(What the task asks):
Whichever lines include the word "value", copy them as they appear in the data.

(Task data Opens)

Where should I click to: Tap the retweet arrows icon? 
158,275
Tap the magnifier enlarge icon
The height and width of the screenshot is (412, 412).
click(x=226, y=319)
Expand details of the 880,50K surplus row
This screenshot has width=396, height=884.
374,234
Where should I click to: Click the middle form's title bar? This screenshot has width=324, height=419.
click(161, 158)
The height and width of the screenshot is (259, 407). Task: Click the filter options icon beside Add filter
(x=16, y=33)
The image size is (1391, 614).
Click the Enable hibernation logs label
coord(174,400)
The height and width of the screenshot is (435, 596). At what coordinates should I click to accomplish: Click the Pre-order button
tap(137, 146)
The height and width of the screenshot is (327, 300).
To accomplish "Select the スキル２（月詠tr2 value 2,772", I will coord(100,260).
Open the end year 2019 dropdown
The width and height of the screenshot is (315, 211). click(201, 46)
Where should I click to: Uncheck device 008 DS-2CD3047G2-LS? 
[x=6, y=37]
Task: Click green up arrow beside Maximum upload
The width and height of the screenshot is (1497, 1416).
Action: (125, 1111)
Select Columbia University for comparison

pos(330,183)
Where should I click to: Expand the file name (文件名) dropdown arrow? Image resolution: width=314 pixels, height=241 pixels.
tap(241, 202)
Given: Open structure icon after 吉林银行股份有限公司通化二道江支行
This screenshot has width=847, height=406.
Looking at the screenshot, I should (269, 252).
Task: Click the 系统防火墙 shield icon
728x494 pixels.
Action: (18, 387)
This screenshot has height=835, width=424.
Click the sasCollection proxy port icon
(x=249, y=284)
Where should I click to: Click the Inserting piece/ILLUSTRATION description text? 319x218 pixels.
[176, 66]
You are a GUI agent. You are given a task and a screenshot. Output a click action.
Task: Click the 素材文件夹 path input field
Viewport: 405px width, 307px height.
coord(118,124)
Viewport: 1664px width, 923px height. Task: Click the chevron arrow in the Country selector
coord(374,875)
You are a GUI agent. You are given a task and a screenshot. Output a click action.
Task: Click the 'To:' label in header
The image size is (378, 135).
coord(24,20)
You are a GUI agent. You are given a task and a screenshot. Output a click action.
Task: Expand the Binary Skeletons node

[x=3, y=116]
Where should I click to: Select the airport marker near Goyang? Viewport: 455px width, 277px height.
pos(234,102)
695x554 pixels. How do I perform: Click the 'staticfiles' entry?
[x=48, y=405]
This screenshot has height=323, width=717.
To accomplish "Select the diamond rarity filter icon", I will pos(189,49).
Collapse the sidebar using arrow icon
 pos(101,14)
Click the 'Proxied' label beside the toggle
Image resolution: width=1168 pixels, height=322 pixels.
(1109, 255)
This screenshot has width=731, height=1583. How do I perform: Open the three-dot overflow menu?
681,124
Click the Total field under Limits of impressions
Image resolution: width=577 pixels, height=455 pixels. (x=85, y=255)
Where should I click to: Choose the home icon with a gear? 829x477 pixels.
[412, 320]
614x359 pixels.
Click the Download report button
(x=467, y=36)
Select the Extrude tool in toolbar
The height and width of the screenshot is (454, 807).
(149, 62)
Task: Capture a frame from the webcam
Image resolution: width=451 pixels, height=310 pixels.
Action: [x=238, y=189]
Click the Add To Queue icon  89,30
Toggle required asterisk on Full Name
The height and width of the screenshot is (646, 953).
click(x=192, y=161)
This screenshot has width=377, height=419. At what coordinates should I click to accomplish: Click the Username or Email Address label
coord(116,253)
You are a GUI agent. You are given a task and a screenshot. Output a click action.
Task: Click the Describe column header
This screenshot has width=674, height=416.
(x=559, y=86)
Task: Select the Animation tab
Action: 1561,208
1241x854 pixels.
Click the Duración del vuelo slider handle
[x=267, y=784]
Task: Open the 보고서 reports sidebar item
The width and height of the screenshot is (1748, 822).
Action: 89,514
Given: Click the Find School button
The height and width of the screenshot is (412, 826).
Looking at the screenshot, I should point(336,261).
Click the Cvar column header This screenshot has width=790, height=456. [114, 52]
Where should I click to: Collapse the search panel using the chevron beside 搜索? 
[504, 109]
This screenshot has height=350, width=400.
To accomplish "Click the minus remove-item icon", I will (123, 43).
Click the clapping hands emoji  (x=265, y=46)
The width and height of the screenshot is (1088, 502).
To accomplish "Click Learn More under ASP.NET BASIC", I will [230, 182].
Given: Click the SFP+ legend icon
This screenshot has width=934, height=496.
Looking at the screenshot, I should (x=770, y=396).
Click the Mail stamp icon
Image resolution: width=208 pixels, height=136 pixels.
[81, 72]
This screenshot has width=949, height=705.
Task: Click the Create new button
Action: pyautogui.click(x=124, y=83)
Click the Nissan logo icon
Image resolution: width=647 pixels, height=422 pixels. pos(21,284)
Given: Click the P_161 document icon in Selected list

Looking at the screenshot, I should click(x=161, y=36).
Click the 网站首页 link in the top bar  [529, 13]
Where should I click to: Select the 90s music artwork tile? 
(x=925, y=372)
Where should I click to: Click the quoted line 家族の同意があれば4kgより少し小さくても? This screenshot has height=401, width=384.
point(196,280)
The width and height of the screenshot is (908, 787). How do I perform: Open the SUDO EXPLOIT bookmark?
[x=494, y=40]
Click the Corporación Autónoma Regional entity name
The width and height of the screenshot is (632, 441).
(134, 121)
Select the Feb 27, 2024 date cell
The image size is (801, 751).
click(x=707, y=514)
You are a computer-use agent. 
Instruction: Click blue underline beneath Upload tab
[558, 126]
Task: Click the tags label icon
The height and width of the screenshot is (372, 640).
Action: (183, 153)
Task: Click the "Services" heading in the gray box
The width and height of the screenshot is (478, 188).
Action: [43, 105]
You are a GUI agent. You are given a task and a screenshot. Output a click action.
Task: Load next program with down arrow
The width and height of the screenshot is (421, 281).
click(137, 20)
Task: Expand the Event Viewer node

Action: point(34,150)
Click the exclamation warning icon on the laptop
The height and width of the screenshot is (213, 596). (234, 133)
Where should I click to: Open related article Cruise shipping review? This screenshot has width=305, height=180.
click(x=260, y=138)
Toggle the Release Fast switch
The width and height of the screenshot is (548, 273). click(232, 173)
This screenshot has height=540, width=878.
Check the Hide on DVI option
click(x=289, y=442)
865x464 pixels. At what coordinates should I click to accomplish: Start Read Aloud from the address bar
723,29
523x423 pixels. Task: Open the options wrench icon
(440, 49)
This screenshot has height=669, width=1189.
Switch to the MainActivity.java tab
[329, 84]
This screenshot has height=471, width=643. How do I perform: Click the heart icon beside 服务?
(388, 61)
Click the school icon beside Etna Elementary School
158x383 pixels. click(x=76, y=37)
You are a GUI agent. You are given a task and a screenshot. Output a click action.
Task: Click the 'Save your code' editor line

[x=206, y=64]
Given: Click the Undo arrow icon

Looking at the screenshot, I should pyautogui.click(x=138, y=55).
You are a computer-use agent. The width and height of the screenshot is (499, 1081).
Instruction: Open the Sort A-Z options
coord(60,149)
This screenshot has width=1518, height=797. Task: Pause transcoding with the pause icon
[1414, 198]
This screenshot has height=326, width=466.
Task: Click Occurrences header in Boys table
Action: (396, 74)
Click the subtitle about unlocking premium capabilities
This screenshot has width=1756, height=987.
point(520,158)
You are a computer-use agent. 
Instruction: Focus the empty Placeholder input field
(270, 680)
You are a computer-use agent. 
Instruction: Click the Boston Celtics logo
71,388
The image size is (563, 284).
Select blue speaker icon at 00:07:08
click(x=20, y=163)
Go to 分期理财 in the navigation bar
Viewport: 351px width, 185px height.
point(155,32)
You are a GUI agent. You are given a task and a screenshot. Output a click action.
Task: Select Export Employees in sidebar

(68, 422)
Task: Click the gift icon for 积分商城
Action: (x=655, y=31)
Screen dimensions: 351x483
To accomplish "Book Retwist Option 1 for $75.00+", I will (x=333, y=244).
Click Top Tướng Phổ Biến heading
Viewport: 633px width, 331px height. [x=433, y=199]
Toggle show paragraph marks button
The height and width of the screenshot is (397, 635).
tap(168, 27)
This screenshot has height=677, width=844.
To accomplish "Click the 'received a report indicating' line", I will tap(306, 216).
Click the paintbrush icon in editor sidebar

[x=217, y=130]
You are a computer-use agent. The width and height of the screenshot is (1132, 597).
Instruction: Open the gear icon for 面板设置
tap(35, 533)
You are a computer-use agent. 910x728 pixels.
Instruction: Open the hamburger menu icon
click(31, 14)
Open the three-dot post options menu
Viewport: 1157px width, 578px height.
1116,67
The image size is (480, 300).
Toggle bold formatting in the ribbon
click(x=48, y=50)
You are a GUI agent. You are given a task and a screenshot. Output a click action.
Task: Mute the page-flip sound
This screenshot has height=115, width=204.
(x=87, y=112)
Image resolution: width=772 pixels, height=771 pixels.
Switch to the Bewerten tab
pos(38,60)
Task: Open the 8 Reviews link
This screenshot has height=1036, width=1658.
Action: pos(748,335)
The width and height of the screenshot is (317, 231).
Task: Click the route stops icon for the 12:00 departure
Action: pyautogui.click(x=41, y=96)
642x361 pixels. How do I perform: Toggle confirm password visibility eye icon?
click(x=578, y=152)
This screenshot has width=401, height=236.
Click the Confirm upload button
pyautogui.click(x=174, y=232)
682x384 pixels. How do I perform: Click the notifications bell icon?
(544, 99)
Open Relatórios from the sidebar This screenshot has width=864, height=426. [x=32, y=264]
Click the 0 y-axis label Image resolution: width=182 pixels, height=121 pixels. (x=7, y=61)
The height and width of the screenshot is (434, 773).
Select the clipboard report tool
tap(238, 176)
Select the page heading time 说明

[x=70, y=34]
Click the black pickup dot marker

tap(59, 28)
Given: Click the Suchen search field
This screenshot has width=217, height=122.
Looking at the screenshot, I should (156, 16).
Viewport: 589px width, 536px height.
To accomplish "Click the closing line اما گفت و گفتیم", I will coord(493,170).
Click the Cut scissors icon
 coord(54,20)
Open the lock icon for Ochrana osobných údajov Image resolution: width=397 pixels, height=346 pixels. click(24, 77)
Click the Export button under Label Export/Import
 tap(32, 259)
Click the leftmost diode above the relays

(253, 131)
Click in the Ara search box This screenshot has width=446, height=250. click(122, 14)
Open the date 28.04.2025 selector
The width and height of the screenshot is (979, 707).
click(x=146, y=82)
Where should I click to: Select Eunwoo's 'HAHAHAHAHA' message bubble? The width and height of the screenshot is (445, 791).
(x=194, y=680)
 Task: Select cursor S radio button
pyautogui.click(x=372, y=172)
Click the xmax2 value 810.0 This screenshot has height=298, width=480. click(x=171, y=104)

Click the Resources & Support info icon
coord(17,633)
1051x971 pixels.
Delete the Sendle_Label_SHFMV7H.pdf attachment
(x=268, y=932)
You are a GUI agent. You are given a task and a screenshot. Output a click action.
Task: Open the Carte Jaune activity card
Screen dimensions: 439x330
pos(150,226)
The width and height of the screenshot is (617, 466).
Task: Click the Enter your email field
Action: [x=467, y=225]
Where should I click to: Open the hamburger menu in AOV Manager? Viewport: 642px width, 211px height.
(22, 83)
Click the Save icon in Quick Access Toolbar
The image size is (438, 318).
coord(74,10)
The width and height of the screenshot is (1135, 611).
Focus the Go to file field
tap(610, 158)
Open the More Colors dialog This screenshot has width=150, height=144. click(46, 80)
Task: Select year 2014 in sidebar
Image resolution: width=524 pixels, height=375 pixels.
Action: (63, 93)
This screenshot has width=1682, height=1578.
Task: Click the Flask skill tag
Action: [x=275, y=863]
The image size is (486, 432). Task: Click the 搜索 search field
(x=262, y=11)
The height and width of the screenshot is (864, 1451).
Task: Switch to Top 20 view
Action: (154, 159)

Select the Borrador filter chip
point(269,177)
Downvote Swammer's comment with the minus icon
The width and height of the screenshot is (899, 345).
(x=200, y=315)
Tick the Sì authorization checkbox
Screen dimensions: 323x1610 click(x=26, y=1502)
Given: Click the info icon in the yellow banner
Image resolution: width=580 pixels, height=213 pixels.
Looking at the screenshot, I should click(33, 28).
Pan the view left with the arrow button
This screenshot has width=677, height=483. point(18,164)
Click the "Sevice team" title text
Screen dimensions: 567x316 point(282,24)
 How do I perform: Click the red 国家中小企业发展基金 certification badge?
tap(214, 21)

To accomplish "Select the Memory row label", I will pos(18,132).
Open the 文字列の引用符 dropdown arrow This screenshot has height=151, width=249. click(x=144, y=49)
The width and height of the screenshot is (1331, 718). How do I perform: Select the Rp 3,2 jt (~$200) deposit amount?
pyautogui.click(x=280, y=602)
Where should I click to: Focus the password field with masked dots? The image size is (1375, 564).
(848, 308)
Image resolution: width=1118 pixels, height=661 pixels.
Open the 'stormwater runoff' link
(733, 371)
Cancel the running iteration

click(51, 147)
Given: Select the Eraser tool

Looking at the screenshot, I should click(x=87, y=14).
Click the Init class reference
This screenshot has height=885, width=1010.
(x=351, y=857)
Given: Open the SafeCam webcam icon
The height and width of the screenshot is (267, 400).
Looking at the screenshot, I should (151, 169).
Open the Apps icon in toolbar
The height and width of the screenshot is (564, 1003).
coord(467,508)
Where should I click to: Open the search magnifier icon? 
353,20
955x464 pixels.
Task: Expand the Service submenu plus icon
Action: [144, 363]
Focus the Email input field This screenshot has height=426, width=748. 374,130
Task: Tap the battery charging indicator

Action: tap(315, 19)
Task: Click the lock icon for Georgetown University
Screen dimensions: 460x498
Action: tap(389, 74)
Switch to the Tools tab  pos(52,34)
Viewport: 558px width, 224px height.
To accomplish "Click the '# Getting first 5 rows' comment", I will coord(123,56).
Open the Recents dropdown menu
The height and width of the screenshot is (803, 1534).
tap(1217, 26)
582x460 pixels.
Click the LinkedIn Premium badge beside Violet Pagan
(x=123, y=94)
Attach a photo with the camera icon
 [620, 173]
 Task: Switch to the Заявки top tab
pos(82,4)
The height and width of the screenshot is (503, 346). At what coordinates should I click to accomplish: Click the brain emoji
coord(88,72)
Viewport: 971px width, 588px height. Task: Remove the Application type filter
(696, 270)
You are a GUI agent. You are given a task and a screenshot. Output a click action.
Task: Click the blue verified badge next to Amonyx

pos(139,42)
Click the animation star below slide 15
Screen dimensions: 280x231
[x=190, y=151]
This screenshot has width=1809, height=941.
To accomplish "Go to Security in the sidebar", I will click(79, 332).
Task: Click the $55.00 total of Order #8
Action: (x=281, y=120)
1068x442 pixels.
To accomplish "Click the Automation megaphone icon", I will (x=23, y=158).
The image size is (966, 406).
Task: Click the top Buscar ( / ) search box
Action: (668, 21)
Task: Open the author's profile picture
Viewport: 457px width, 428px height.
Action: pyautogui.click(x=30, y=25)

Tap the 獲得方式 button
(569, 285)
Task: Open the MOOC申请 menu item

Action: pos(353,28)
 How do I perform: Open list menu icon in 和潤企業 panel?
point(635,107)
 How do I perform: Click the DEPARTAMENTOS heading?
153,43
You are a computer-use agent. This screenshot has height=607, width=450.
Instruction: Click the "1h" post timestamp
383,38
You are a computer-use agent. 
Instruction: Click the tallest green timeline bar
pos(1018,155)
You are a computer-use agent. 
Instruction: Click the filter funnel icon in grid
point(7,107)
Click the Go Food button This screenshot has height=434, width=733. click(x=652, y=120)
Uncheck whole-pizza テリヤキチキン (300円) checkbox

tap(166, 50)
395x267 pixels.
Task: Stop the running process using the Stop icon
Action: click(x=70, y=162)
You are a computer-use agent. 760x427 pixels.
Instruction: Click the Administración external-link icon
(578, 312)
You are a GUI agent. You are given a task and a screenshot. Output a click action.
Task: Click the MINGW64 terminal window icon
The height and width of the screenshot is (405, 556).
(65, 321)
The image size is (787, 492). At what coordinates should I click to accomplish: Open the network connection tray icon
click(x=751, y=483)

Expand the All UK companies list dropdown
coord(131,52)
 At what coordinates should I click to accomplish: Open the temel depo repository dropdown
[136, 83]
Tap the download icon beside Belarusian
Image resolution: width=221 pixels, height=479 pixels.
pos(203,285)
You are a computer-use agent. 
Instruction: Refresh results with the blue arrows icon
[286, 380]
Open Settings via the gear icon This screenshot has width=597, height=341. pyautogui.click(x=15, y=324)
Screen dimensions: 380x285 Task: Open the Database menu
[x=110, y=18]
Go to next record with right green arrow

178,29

(Task data Closes)

(Result of the task):
To accomplish "Select the スキル２（月詠tr2 value 2,772", I will coord(100,260).
Click the xmax2 value 810.0 This screenshot has height=298, width=480. click(x=171, y=104)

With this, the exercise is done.